Mon mari m'a dit, que, dans sa jeunesse, la relation avec ses parents était difficile et inexistante. Il a été rejeté et ses parents ne s'occupaient pas de lui. Ils ne l'ont pas désiré. Sa mère ne vit que pour sa fille aînée. »

Mme poursuivra la rencontre sur les difficultés familiales du côté de son mari, ce qui a permis au couple d’être plus uni, contre ce qu’elle nommera, « l’adversité » familiale en l’associant à la maladie de leur fils.
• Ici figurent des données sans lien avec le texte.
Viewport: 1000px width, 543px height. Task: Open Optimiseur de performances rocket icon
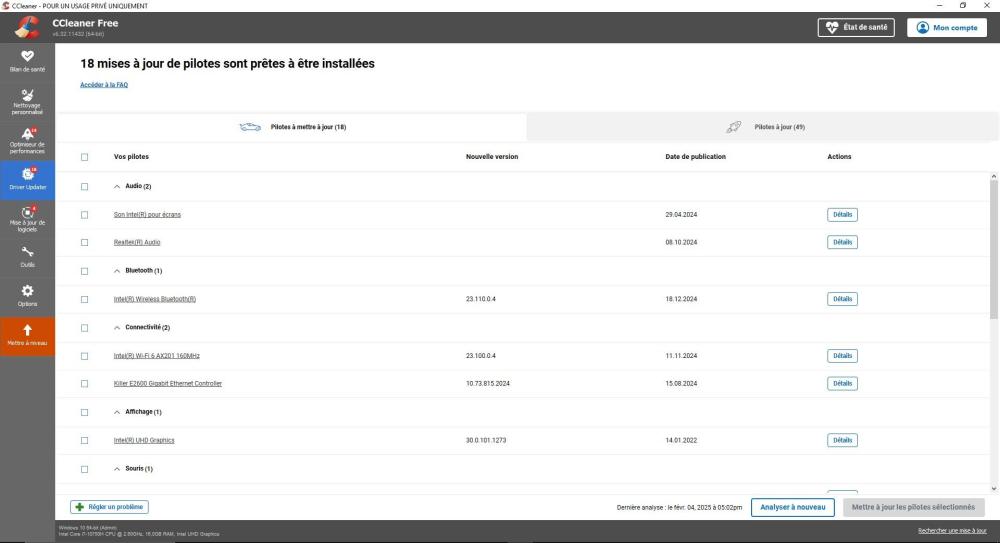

En conclusion des données présentées, nous pouvons dresser une définition générale du « processus de psychisation ». Ce processus est avant tout un processus intrapsychique consistant pour un sujet donné, enfant transplanté ou parents, à intérioriser une réalité psychique, un acte, un événement non acceptable et assumable spontanément dans la réalité matérielle. Le sujet construit une représentation ou une proto représentation permettant de maintenir la structure intrapsychique – intersubjective face à la situation traumatique qui vient faire effraction brutalement et violemment dans l’histoire du sujet et dans celle de son entourage. Le « processus de psychisation » est le moyen mis en œuvre par le sujet, face à cette décision de transplantation, d’accepter la nécessité de pratiquer cet acte chirurgical. Nous avions vu précédemment que bien entendu cette décision ne revêt pas une liberté de choix total puisqu’elle s’annonce comme une obligation 1 22 pour éviter une létalité incontournable. Le fait de transplanter un enfant doit être pour ce dernier, mais aussi pour ses parents, absorbé, intégré, digéré pour être assumé à minima dans une réalité matérielle et psychique en post-transplantation.
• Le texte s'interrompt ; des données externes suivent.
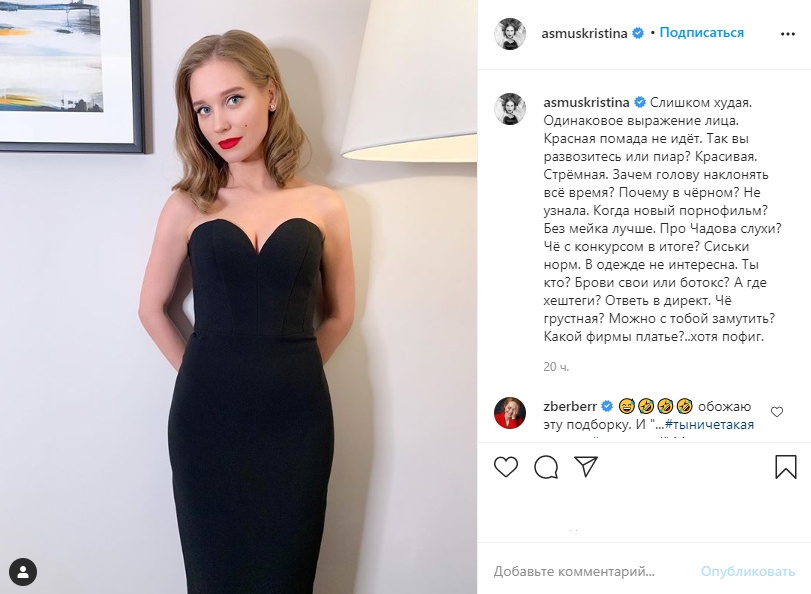Open the three-dot more options menu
« Le processus de psychisation » s’organise autour des trois pôles d’élaboration énoncés précédemment : une phase de négation, une phase de tentative d'identification d'un coupable et une phase de conflictualité. La négation de la potentielle mortalité de l’enfant est maintenue provisoire dans le discours parental en espérant une absence de maladie, la constatation effective d’une pathologie par une trace corporelle visible, l’apparition de ces signes évidents du dysfonctionnement hépatique amène les parents vers une demande de transplantation. Jérôme présentait certains signes : prise de nourriture difficile, fatigabilité en raison de la présence d’ascite dans le ventre. L’identification de la maladie en a facilité la reconnaissance. La conflictualité s’est jouée tout au long de l’attente du don potentiel faisant resurgir dette et culpabilité (l’attente d’un potentiel décès pour sauver Jérôme…).
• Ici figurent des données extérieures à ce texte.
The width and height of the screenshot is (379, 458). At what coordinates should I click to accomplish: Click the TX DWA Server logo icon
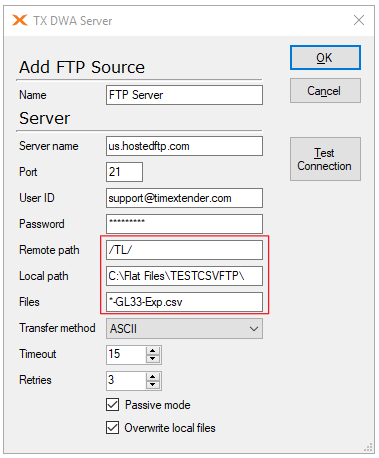click(x=20, y=20)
Nous voudrions revenir sur un des aspects redondants en transplantation pédiatrique au niveau des parents. Le vocabulaire usité dans ce lieu hospitalier est spécifique. Il sert de modèle unificateur entre les protagonistes comme langage commun, source de partage et d’échange. Chacun s’approprie un sens selon sa fonction afin de pouvoir communiquer. Les parents nous ont étonnés ; ils acquièrent avec aisance et rapidité un langage médicalisé, digne d’étudiant en médecine. Ils essaient de faire leur ce langage afin de maintenir une maîtrise en tant que parents vis à vis de leur enfant qui leur échappe. Ils s’approprient un « savoir » par le langage. Le pouvoir détenu jusqu’alors par le seul représentant du corps médical est détourné par les parents en se réappropriant fantasmatiquement les concepts dans le but de re-maîtriser ce qui va advenir dans le corps familial en raison de la transplantation de leur enfant. « Ce savoir – préalable » (R. Gori, 1976) semble le pré-requis qui idéalise, l’acte chirurgical comme un acte magique. Le processus régissant le mode d’élaboration, se structure sur une base narcissique de toute puissance ou d’impuissance.

Notes
1.

22 Kaës R. (1989), dans « Le pacte dénégatif dans les ensembles transsubjectifs in « Le négatif, figures et modalités », qualifie l’obligation comme résultante d’une contrainte et d’une liaison entre les éléments expulsés, niés et ceux qui sont préservés.